The order of pitch shifting and time scaling can be changed, as shown in Figure 6.12. First, a time-scaling algorithm expands the input signal from length N1 to length N2. Then a resampling operation with the inverse ratio N1/N2 performs pitch shifting and a reduction of length N2 back to length N1. The following M-file 6.4 demonstrates the implementation of the SOLA time-scaling and pitch-scaling algorithm:

M-file 6.4 (PitchScaleSOLA.m)

% PitchScaleSOLA.m

% Authors: G. De Poli, U. Zölzer, P. Dutilleux

% Parameters:

%    analysis hop size     Sa = 256 (default parmater)  

%    block length          N  = 2048 (default parameter)

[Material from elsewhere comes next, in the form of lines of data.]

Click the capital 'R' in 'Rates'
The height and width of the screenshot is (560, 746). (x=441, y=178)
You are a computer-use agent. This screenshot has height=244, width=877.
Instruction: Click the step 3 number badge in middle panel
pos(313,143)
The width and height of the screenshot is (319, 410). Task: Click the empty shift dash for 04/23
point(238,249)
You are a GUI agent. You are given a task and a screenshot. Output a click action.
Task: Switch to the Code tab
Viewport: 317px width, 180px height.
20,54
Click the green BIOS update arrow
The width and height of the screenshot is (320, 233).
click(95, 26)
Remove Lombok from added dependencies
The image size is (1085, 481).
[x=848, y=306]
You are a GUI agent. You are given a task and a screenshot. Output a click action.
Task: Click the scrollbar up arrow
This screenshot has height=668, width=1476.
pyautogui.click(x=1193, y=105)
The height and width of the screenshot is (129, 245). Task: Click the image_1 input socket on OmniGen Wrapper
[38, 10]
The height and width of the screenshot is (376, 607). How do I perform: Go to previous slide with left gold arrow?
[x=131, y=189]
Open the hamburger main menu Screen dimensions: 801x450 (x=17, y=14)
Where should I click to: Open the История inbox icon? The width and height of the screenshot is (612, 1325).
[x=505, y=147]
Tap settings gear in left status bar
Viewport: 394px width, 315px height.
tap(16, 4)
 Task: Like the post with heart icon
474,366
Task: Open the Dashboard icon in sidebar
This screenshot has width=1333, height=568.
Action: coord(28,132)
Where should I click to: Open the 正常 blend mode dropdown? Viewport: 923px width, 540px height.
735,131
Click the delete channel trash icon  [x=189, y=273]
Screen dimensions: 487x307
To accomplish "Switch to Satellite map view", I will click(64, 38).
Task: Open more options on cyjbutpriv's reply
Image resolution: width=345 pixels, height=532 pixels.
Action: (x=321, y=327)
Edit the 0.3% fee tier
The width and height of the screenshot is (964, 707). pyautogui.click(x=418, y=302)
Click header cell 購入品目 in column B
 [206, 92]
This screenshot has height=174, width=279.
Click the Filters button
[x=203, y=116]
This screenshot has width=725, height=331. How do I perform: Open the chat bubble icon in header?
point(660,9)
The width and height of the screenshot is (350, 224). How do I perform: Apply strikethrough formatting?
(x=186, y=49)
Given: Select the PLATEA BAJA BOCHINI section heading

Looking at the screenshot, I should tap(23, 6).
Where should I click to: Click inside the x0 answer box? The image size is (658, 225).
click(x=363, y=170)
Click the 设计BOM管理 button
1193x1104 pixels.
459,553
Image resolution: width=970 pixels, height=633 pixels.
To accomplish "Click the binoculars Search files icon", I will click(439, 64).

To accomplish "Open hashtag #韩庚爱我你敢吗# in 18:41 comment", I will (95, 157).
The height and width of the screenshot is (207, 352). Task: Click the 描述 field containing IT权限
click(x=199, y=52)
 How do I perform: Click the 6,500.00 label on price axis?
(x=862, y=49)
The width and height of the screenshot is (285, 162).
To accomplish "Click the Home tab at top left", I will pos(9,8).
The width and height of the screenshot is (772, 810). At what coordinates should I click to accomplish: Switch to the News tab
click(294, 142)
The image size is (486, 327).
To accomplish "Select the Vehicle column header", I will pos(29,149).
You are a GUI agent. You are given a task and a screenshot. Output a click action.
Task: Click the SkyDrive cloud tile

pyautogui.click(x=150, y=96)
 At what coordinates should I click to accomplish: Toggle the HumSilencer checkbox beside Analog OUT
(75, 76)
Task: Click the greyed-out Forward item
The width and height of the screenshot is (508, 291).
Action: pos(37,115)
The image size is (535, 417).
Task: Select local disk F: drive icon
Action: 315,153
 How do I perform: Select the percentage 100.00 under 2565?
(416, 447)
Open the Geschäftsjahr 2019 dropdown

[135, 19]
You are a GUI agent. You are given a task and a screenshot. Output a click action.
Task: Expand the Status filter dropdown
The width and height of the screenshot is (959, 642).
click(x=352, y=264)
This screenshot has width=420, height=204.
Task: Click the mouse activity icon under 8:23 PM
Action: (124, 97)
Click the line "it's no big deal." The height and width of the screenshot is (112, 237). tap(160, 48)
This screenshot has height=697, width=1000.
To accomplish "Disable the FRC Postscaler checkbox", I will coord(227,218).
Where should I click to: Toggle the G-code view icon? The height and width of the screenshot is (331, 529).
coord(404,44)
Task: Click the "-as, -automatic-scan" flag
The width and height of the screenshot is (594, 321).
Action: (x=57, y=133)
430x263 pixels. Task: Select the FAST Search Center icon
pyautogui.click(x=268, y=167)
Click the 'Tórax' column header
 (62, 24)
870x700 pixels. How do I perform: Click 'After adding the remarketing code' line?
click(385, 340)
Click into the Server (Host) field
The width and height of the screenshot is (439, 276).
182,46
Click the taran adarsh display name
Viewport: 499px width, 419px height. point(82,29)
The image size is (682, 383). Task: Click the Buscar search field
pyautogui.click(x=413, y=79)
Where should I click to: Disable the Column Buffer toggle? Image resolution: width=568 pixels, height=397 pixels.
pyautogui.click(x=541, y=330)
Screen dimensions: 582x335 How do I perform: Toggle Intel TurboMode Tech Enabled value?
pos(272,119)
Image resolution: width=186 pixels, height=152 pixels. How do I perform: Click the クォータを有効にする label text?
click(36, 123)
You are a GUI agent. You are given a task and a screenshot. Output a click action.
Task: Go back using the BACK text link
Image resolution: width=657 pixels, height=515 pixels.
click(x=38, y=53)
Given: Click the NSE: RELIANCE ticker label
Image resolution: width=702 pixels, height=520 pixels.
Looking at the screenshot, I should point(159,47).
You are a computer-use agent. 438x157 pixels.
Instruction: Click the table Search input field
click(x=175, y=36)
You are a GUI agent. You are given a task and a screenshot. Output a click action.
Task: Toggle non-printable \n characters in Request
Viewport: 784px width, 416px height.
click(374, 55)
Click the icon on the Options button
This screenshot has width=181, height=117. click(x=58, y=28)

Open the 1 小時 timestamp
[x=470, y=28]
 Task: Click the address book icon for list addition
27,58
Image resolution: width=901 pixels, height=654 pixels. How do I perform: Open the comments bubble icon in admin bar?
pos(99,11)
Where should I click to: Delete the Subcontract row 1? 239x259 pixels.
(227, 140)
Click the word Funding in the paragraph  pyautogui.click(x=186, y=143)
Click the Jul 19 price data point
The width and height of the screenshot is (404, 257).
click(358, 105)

%    pitch scaling factor  0.25 <= alpha <= 2

%    overlap interval      L  = 256*alpha/2

clear all,close all

[signal,Fs]     =       wavread('x1.wav'),

DAFx_in         =       signal';

Sa=256;N=2048;            % time scaling parameters

M=ceil(length(DAFx_in)/Sa);

 

n1=512;n2=256;            % pitch scaling n1/n2

Ss=round(Sa*n1/n2);

L=256*(n1/n2)/2;

 

DAFx_in(M*Sa+N)=0;

Overlap=DAFx_in(1:N);

 

% ****** Time Stretching with alpha=n2/n1******

....... % include main loop TimeScaleSOLA.m

% ****** End Time Stretching ******

 

% ****** Pitch shifting with alpha=n1/n2 ******

lfen=2048;lfen2=lfen/2;

w1=hanningz(lfen);w2=w1;

 

% for linear interpolation of a grain of length lx to length lfen

lx=floor(lfen*n1/n2);

x=1+(0:lfen-1)'*lx/lfen;

ix=floor(x);ix1=ix+1;

dx=x-ix;dx1=1-dx;

%

lmax=max(lfen,lx);

Overlap=Overlap';

DAFx_out=zeros(length(DAFx_in),1);

 

pin=0;pout=0;

pend=length(Overlap)-lmax;

%  Pitch shifting by resampling a grain of length lx to length lfen

while pin<pend

  grain2=(Overlap(pin+ix).*dx1+Overlap(pin+ix1).*dx).* w1;

  DAFx_out(pout+1:pout+lfen)=DAFx_out(pout+1:pout+lfen)+grain2;

  pin=pin+n1;pout=pout+n2;

end;

Figure 6.12 Pitch shifting by time scaling and resampling.

6.12

6.4.3 Pitch Shifting by Delay-line Modulation

Pitch shifting or pitch transposing based on block processing is described in several publications. In [BB89] a pitch shifter based on an overlap-add scheme with two time-varying delay lines is proposed (see Figure 6.13). A cross-fade block combines the outputs of the two delay lines according to a cross-fade function. The signal is divided in small chunks. The chunks are read faster to produce higher pitches or slower to produce lower pitches. In order to produce a continuous signal output, two chunks are read simultaneously with a time delay equal to one half of the block length. A cross-fade is made from one chunk to the other at each end of a chunk [WG94, pp. 257–259].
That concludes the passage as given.